:: Page extract ::
Register of Information

The register contains information about all ICT services that are directly provided by ICT third-party service providers. Sub-outsourcings are also required to be listed that support ICT services, critical or important functions or a material part thereof.

Such registers of information are required to be submitted to the competent authorities in full at the latter’s request.

On 15 November 2024, the ESAs published a Decision on reporting of information necessary for the designation of critical ICT third-party service providers.

Registers of information should be set up in 2025 for the reference date of 31 March 2025. The competent authorities should submit registers of information to the ESAs by 30 April 2025. It is expected that supervised entities will submit their registers of information to the FMA during the first weeks of April 2025.

Financial entities are requested to submit complete registers of information already at the time that the Digital Operational Resilience Act (DORA) begins to apply.

The submitted information is used to identify critical ICT third-party service providers and are also used in the supervisory process, e.g. In conjunction with the reporting of major ICT-related incidents.

Furthermore, financial entities shall inform the competent authority in a timely manner about any planned contractual arrangement on the use of ICT services supporting critical or important functions as well as when a function has become critical or important.

Strategy for ICT third-party risk

The management body shall adopt this strategy and regularly check risks that are identified in conjunction with the contracts for using ICT services for supporting critical or important functions. ICT concentration risk at enterprise level is also evaluated.

Due diligence

Prior to the conclusion of contracts financial entities conduct comprehensive reviews of ICT third-party service providers. For example, contracts are only allowed to be concluded with service providers that observe adequate standards for information security.

Contractual agreements

The minimum content of contracts, for example the termination rights or the notification requirements in the case of an intended change of location, are prescribed. For ICT services that include critical or important functions, additional elements apply, e.g. The services to be agreed upon during a transitional period until the change to another ICT third-party service provider or performing services in-house.

Exit strategies

The objective is potentially getting out of contractual agreements, without interruption to business activities, and maintaining the continuity and quality of the services provided. Contingency measures, alternative solutions and transition plans are identified for this purpose. Furthermore, exit plans are also tested and regularly checked.

:: Exercise 1 ::
Answer these questions from the ICT third-party risk text:
(a) For what reference date should registers of information be set up in 2025?
(b) Who shall adopt the strategy for ICT third-party risk?
(c) Contracts may only be concluded with service providers that observe what?
:: Exercise 2 ::
Please repeat the ICT third-party risk text word for word, starting at "On 15 November" and ending at "of April 2025.".
The material that comes next has no connection to the ICT third-party risk text.

:: Source material ::
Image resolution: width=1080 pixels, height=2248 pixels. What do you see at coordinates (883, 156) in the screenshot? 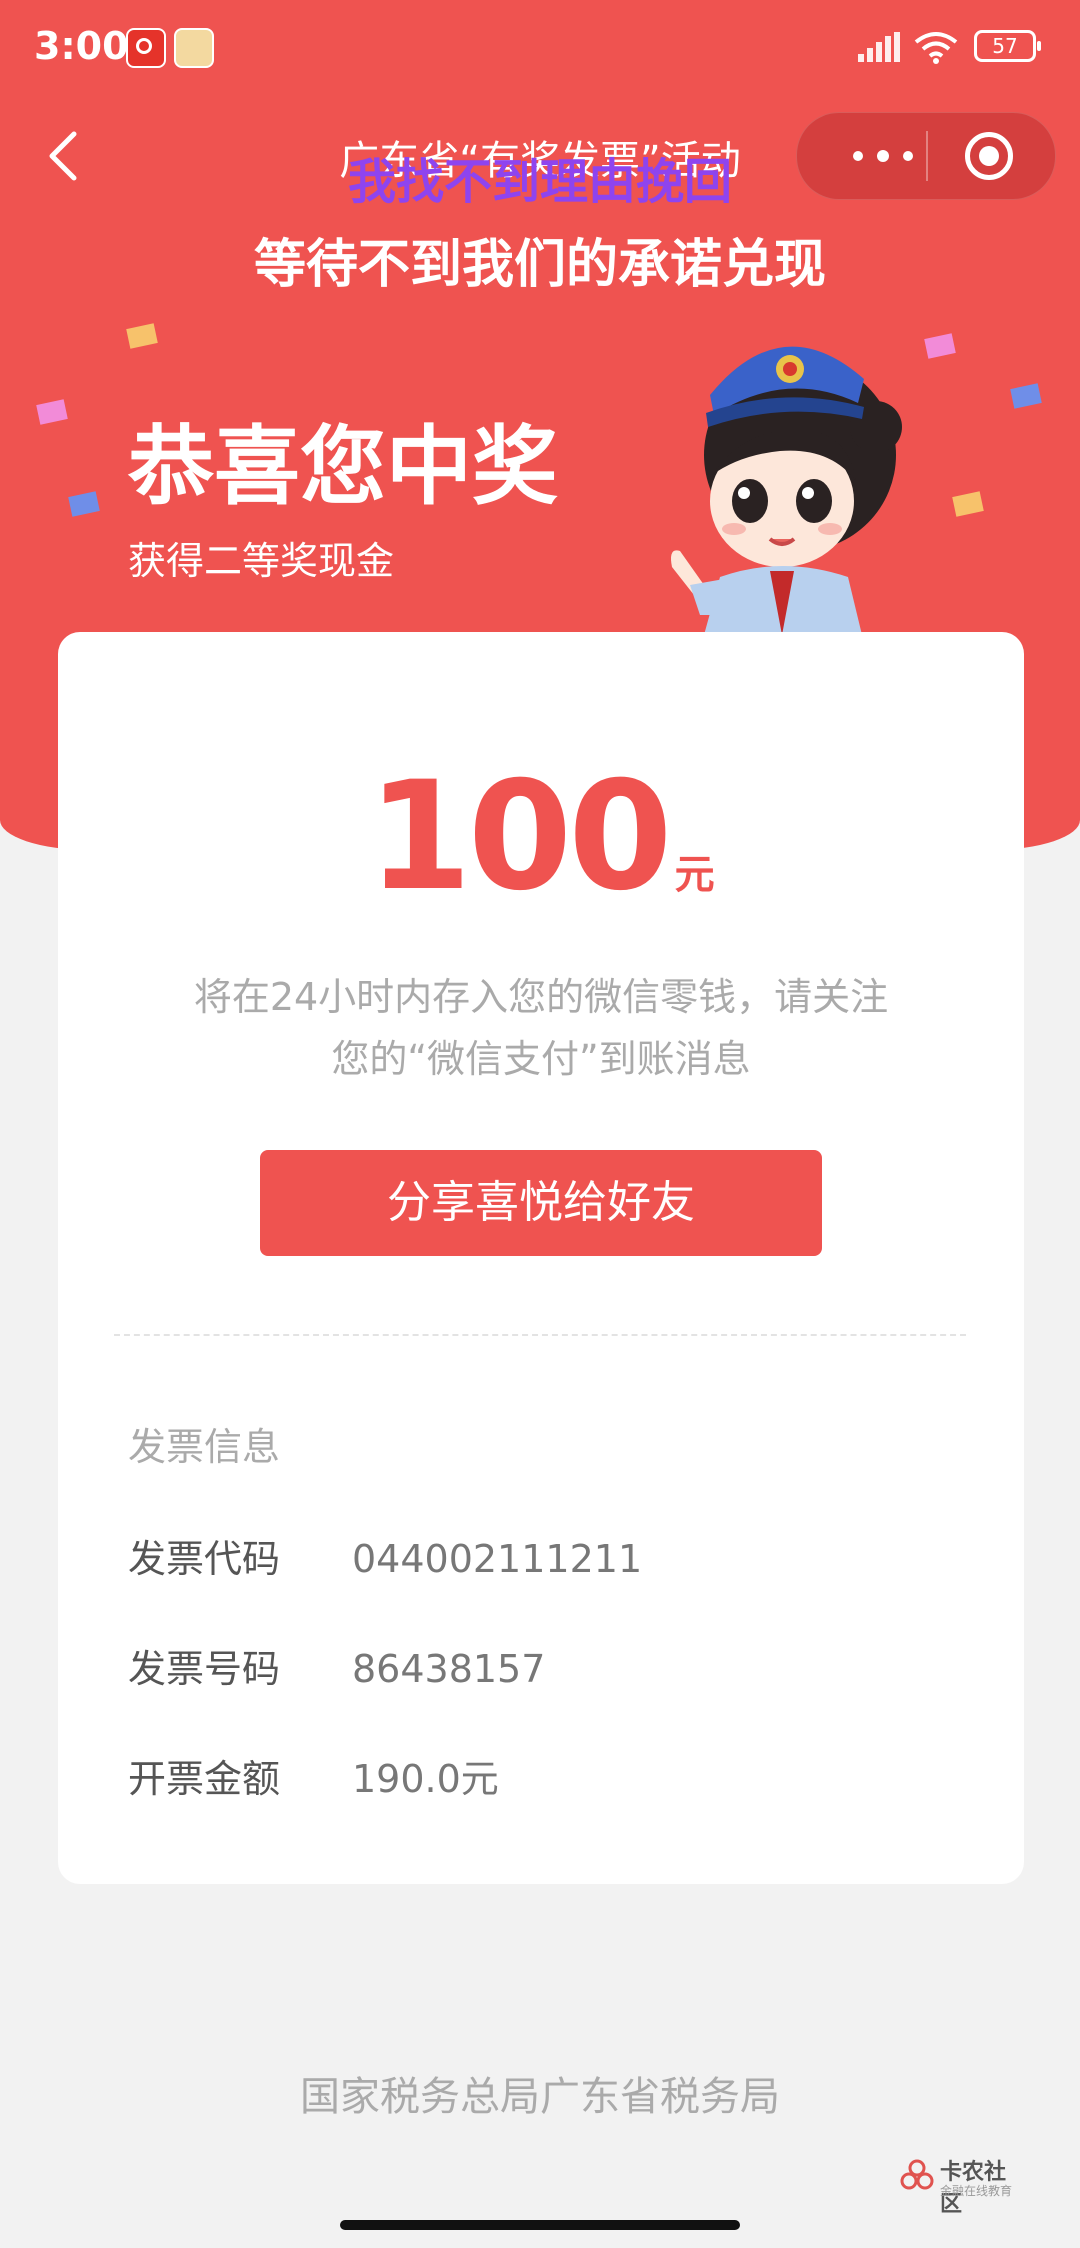
I see `more-dots-icon` at bounding box center [883, 156].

:: Exercise result 1 ::
(a) 31 March 2025
(b) The management body
(c) Adequate standards for information security

:: Exercise result 2 ::
On 15 November 2024, the ESAs published a Decision on reporting of information necessary for the designation of critical ICT third-party service providers.

Registers of information should be set up in 2025 for the reference date of 31 March 2025. The competent authorities should submit registers of information to the ESAs by 30 April 2025. It is expected that supervised entities will submit their registers of information to the FMA during the first weeks of April 2025.